Logistic Regression

MATH/COSC 3570 Introduction to Data Science

Dr. Cheng-Han Yu
Department of Mathematical and Statistical Sciences
Marquette University

Regression vs. Classification

Normal vs. Spam/Phishing

Fake vs. True

Normal vs. COVID vs. Smoking

The response \(Y\) in linear regression is numerical.
In many situations, \(Y\) is categorical!
A process of predicting categorical response is known as classification.

Regression Function \(f(x)\) vs. Classifier \(C(x)\)

Source: https://daviddalpiaz.github.io/r4sl/classification-overview.html

Classification Example

Predict whether people will default on their credit card payment \((Y)\) yes or no, based on monthly credit card balance \((X)\).
Use the training sample \(\{(x_1, y_1), \dots, (x_n, y_n)\}\) to build a classifier.
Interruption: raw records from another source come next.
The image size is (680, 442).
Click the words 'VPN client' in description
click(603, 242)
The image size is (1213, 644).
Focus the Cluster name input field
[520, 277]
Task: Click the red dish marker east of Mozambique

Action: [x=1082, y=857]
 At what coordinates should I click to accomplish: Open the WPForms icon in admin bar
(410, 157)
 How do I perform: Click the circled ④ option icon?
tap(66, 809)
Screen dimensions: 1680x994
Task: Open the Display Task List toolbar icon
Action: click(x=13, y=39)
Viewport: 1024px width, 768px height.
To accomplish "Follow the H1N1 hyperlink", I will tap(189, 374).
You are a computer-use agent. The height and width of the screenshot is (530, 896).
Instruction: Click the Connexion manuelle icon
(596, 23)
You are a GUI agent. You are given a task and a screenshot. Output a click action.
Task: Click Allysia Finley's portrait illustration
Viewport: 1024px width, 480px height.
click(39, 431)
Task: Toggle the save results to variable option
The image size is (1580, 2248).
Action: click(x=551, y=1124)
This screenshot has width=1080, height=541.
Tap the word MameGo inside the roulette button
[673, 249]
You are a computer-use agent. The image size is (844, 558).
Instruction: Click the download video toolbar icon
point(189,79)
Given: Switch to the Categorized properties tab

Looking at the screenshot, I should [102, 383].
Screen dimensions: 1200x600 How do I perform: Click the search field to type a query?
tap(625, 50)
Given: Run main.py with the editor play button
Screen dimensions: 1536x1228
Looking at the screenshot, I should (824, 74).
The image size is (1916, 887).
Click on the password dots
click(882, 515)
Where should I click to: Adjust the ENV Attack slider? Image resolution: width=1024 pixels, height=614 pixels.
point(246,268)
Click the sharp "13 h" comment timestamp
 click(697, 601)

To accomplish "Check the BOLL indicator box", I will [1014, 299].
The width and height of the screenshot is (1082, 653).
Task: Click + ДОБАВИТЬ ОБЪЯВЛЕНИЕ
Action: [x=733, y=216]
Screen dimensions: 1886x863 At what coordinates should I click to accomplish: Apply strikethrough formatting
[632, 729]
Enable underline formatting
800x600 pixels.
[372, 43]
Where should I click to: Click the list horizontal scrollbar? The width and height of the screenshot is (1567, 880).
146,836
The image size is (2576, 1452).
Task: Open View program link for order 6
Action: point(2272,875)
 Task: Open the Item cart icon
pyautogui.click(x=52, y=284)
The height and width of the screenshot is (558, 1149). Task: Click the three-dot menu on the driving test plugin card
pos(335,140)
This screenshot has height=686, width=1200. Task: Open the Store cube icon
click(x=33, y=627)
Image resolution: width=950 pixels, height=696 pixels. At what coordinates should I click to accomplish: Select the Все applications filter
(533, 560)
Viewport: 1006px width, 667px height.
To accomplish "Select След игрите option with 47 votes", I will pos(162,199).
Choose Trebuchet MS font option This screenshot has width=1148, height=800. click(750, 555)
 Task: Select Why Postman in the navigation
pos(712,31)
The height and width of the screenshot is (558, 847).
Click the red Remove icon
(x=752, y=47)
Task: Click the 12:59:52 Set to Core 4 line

Binary Classification by Probability

Most of the time, we code categories using numbers! \(Y =\begin{cases} 0 & \quad \text{if not default}\\ 1 & \quad \text{if default} \end{cases}\)
First predict the probability of each category of \(Y\).
Predict probability of default using a S-shaped curve.

Binary Logistic Regression

Binary Responses with Nonconstant Probability

Training data \((x_1, y_1), \dots, (x_n, y_n)\) where
- \(y_i = 1\) (default)
- \(y_i = 0\) (not default).
First predict \(P(y_i = 1 \mid x_i) = \pi(x_i) = \pi_i\)
The probability \(\pi\) changes with the value of predictor \(x\)!

\(X =\) balance. \(x_1 = 2000\) has a larger \(\pi_1 = \pi(2000)\) than \(\pi_2 = \pi(500)\) with \(x_2 = 500\).
Credit cards with a higher balance is more likely to be default.

Logistic Function

Assume \(\pi\) is affected by the linear function \(\beta_0 + \beta_1x\) with the logistic transformation:

\[\pi = \frac{1}{1+\exp(-(\beta_0 + \beta_1x))}\]

Does the logistic function guarantee that \(\pi \in (0, 1)\) for any value of \(\beta_0\), \(\beta_1\), and \(x\)?

Logistic Function \(\pi = \text{logistic}(\beta_0 + \beta_1x) = \frac{\exp(\beta_0 + \beta_1 x)}{1+\exp(\beta_0 + \beta_1 x)}\)

Simple Binary Logistic Regression Model

For \(i = 1, \dots, n\), and with one predictor \(X\): \[(Y_i \mid X = x_i) = \begin{cases} 1 & \quad \text{w/ prob } \pi(x_i)\\ 0 & \quad \text{w/ prob } 1 - \pi(x_i) \end{cases}\]

\[\pi(x_i) = \frac{1}{1+\exp(-(\beta_0+\beta_1 x_{i}))}\]

Goal: Get estimates \(\hat{\beta}_0\) and \(\hat{\beta}_1\), and therefore \(\hat{\pi}\)!

\[\small \hat{\pi} = \frac{1}{1+\exp(-\hat{\beta}_0-\hat{\beta}_1 x_{})}\]

Probability Curve

The relationship between \(\pi(x)\) and \(x\) is not linear! \[\pi(x) = \frac{1}{1+\exp(-\beta_0-\beta_1 x)}\]
The amount that \(\pi(x)\) changes due to a one-unit change in \(x\) depends on the current value of \(x\).
Regardless of the value of \(x\), if \(\beta_1 > 0\), increasing \(x\) will be increasing \(\pi(x)\).

Fit Logistic Regression

bodydata <- read_csv("./data/body.csv")
body <- bodydata |> 
    select(GENDER, HEIGHT) |> 
    mutate(GENDER = as.factor(GENDER))
body |> slice(1:4)

# A tibble: 4 × 2
  GENDER HEIGHT
  <fct>   <dbl>
1 0        172 
2 1        186 
3 0        154.
4 1        160.

GENDER = 1 if Male
GENDER = 0 if Female
Use HEIGHT (centimeter, 1 cm = 0.39 in) to predict/classify GENDER: whether one is male or female.